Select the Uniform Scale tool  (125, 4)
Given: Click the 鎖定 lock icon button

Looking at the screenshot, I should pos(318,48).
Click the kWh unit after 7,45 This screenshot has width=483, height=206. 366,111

* * *

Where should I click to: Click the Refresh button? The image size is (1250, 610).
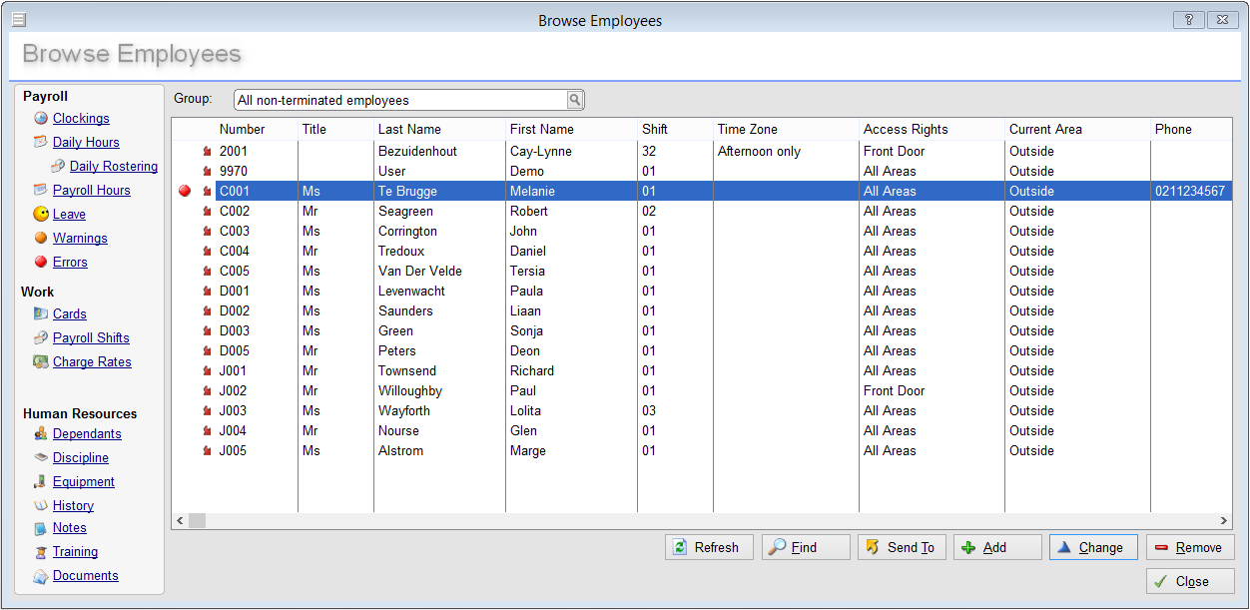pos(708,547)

■ **Stated problem**
Set down the lines again exactly as they appear, beginning at the line that contains "Select the Uniform" and stopping after the line that contains "Click the kWh", with both of those lines included.

■ **Response for this exercise**
Select the Uniform Scale tool  (125, 4)
Given: Click the 鎖定 lock icon button

Looking at the screenshot, I should pos(318,48).
Click the kWh unit after 7,45 This screenshot has width=483, height=206. 366,111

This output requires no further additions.